Sure, but an attacker could still overwrite your kernel which your untouched bootloader would then happily run. With SB at least in theory you have a way to validate the entire boot chain.
> why weren't they more common before?
Because security of the rest of the system was not at the point where they made sense. CIH could wipe system firmware and physically brick your PC - why write a bootkit then? Malware then was also less financially motivated.
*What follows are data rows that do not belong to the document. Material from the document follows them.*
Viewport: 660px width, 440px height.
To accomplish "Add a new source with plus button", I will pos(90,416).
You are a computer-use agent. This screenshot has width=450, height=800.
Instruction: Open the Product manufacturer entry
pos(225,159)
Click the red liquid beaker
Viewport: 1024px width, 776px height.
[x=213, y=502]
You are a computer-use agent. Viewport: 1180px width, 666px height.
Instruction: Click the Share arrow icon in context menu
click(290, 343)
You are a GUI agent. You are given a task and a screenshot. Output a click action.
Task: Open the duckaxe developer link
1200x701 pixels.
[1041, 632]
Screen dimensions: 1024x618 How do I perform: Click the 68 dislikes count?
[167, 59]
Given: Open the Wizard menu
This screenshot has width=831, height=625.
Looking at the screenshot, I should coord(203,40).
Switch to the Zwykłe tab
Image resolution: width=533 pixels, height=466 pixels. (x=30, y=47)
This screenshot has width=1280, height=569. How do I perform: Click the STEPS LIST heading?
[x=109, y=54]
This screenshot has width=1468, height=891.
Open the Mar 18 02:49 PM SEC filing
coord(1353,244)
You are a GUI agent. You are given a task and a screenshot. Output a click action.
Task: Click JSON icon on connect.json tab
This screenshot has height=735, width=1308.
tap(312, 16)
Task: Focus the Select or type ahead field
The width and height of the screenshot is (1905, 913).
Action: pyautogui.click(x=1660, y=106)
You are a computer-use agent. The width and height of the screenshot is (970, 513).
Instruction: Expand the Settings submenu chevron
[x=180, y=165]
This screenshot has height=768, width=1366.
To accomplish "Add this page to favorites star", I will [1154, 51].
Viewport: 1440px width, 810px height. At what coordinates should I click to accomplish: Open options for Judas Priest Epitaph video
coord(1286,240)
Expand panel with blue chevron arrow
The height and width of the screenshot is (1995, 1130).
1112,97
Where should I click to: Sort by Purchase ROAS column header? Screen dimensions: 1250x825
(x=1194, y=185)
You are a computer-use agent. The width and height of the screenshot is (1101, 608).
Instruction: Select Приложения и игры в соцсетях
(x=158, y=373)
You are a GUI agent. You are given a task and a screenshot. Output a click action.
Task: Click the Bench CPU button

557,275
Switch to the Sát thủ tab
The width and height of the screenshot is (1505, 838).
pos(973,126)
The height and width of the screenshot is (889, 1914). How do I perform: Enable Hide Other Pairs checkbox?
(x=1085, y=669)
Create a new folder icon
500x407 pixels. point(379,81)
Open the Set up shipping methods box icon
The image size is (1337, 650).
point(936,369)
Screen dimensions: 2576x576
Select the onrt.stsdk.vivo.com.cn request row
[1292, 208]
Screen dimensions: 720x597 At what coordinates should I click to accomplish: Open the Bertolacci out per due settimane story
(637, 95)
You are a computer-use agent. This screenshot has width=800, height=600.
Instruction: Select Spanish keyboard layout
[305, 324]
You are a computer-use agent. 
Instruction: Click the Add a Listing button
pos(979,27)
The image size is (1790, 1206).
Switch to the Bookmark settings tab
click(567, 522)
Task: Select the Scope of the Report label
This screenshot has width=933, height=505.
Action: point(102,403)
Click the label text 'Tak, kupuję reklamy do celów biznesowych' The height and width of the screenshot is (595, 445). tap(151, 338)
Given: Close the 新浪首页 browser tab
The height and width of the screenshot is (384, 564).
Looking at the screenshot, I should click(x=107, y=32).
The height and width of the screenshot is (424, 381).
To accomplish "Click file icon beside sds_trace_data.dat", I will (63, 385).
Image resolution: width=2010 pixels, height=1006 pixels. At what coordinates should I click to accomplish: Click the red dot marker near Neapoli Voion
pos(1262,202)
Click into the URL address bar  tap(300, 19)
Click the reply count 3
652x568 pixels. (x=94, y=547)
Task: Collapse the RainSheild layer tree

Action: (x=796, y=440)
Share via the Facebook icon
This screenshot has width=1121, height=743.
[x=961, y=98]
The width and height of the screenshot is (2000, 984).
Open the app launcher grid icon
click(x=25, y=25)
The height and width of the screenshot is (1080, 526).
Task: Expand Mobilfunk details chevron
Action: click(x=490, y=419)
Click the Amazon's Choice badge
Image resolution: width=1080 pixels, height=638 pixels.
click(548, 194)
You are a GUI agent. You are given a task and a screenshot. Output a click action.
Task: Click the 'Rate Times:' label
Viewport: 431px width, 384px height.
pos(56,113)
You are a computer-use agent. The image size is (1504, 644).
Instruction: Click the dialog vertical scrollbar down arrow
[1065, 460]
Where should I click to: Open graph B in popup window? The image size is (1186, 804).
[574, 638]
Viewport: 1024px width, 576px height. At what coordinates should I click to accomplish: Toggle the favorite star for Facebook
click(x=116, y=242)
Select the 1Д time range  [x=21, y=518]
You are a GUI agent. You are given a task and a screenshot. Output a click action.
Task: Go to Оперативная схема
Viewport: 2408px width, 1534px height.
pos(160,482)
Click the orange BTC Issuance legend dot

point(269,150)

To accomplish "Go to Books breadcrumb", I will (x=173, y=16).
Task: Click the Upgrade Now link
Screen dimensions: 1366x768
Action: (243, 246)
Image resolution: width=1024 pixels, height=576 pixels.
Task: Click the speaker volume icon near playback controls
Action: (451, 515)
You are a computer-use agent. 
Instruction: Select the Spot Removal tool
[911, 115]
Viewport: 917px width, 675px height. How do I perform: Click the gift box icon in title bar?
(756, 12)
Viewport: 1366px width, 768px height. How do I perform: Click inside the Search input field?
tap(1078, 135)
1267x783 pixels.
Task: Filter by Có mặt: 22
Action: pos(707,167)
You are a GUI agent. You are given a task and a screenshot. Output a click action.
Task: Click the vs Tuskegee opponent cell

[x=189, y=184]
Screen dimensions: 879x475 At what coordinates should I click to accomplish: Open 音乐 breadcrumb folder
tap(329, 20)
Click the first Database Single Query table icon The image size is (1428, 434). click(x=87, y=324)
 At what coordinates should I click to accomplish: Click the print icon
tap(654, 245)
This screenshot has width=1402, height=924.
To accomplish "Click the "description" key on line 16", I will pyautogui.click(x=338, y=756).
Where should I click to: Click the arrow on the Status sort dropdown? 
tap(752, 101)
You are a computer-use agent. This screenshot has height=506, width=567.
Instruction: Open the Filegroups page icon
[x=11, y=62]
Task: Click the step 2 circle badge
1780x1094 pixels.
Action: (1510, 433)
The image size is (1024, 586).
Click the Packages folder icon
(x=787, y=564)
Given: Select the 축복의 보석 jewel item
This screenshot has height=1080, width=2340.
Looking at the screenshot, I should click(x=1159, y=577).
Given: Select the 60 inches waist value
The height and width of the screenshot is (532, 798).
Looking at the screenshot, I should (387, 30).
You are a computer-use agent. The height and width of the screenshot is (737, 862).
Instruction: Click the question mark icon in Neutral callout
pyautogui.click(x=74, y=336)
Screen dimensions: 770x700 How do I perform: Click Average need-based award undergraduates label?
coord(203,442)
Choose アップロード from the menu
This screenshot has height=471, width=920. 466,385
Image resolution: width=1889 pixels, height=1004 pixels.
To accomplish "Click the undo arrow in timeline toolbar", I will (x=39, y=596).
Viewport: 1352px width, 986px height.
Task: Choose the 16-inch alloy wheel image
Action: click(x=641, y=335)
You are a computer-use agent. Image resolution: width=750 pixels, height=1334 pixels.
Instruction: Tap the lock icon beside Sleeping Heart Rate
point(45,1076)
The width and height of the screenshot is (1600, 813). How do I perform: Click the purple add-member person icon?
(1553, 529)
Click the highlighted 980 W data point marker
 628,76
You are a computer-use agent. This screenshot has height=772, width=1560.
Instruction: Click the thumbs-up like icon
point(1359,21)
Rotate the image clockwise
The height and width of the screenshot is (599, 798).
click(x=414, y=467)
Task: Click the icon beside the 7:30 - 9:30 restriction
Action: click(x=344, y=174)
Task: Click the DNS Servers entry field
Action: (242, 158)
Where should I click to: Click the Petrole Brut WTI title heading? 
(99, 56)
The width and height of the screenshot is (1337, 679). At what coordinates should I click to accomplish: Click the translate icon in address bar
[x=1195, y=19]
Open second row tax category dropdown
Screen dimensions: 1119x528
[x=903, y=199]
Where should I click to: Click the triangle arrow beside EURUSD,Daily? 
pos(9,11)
When malware moved from notoriety-driven to financially-driven in the 2000s, bootkits did become more common with things like Mebroot & TDL/Alureon. More recently, still before Secure Boot was widespread, we had things like the Classic Shell/Audacity trojan which overwrote your MBR: https://www.youtube.com/watch?v=DD9CvHVU7B4 and Petya ransomware. With SB this is an attack vector that has been largely rendered useless.
It's also a lot more difficult to write a malicious bootloader than it is to write a usermode app that runs itself at startup and pings a C2 or whatever.
Except that it's on the encrypted partition and the attacker doesn't have the key to unlock it since that's on the removable media with the boot loader.
They could write garbage to it, but then it's just going to crash, and if all they want is to destroy the data they could just use a hammer.
Backdooring your kernel is much, much more difficult to recover from than a typical user-mode malware infection.
But then you're screwed regardless. They could extract the FDE key from memory, re-encrypt the unlocked drive with a new one, disable secureboot and replace the kernel with one that doesn't care about it, copy all the data to another machine of the same model with compromised firmware, etc.
No, they were not. They were toys written for fun and/or mischief. The virus authors did not receive any monetary reward from writing them, so they were not even a _business_. So they were the work of individuals, not large teams.
The turning point was Bitcoin. Suddenly it provided all those nice new business models that can be scaled up: mining, stealing cryptowallets, ransomware, etc.